19. Microsoft’s original MSN launch message is still available
If you want a blast from the past, it’s worth checking out the original MSN Messenger announcement post, which is still available over on Microsoft’s website. There, you can see Microsoft discussing how MSN integrates with apps like Internet Explorer and Outlook Express. It’s worth it if you want to see a snapshot of what computing looked like in the late 90s.
20. You could chat on MSN via webcam
MSN eventually got webcam support, meaning you could chat to your friends and they could actually see your face. As you might imagine, this was something that occasionally got abused, but it was also a great way to verify that the person you were talking to was who they said they were.

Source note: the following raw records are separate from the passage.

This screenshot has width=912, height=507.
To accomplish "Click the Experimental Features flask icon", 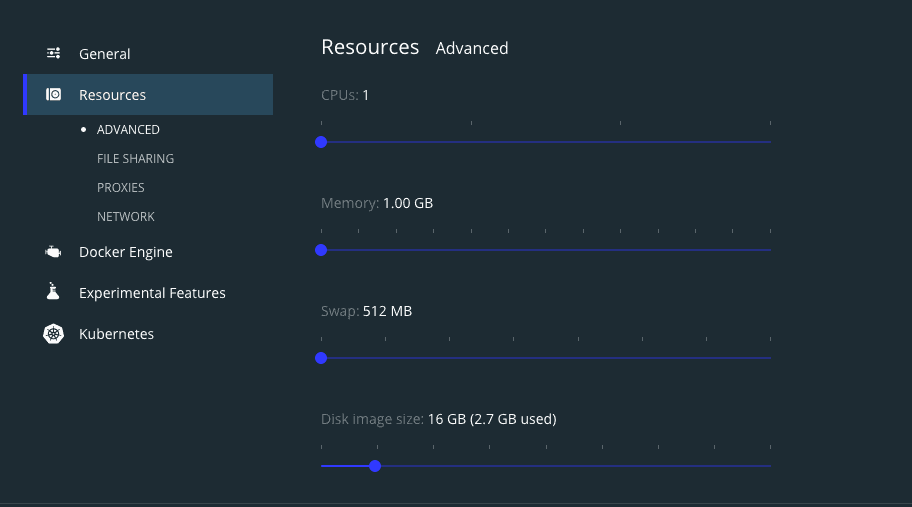I will (x=54, y=293).
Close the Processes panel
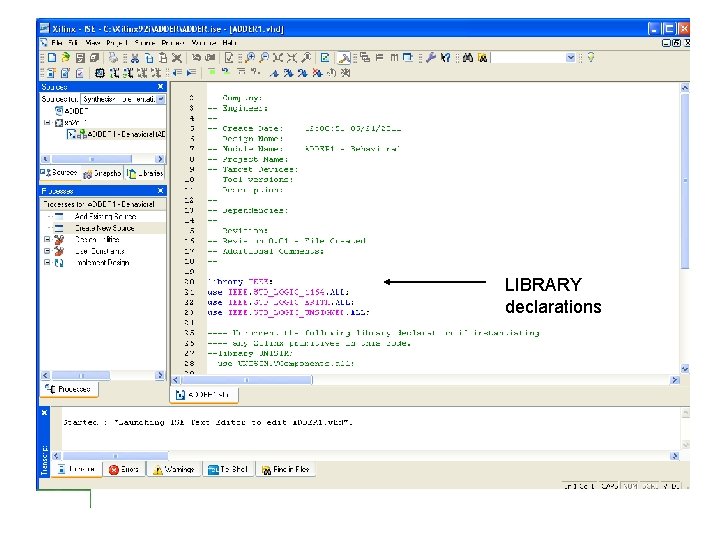This screenshot has height=540, width=720. tap(161, 190)
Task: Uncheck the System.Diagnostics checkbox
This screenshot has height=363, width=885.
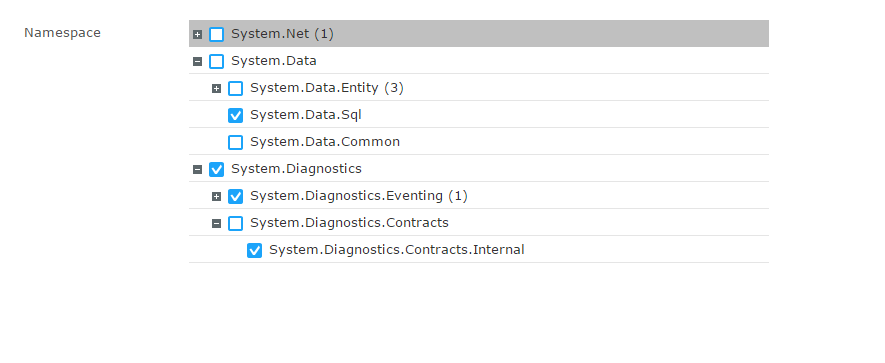Action: tap(216, 169)
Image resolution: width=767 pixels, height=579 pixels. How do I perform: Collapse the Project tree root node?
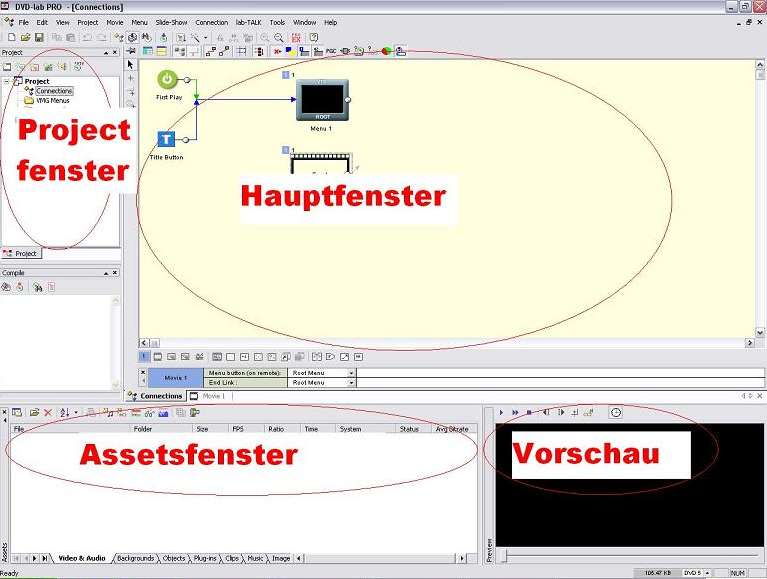pyautogui.click(x=7, y=81)
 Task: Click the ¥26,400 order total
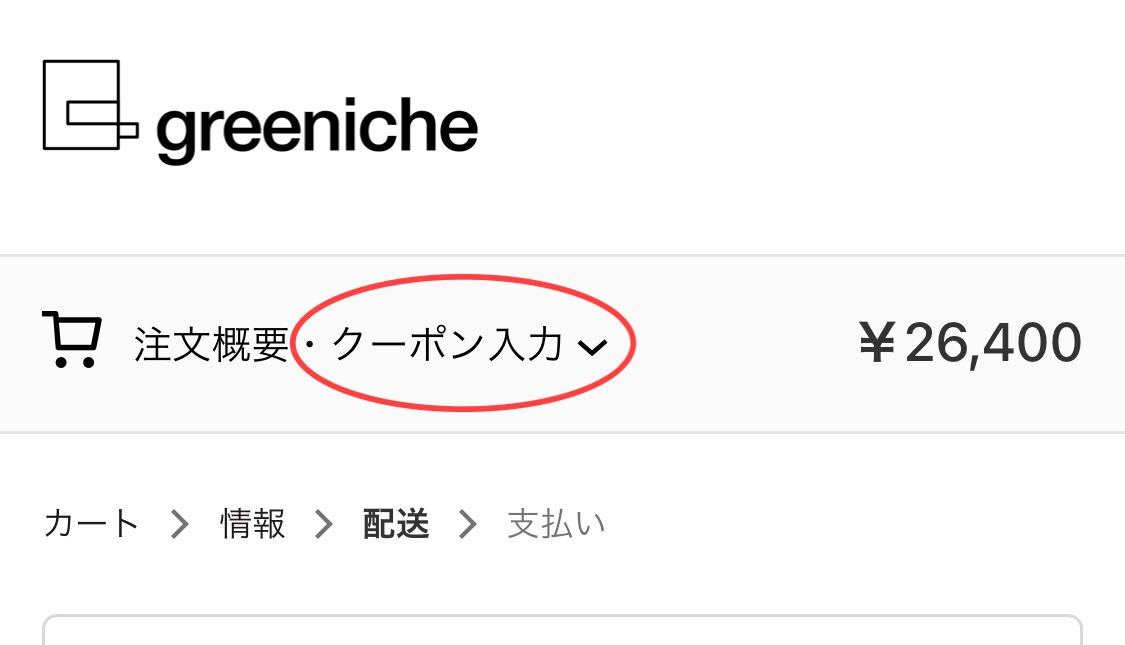coord(970,344)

21. MSN Messenger became Windows Live Messenger in 2005
MSN changed its branding to Windows Live Messenger in 2005, as part of a company-wide rebrand to the Windows Live name. It got offline message capabilities with the rebrand, as well as the ability to change colour schemes and lots more features. This rebrand coincided with arguably the height of MSN’s popularity, and many still simply called it “MSN Messenger”.
22. Windows Live Messenger shut down in 2013
In 2013, Microsoft shuttered the Windows Live Messenger (or MSN Messenger) service for good. Users could no longer use their Hotmail accounts to log into Windows Live Messenger; instead, the service would be merged with Skype, and any users who wanted to chat could use that platform. Truly, it was the end of an era.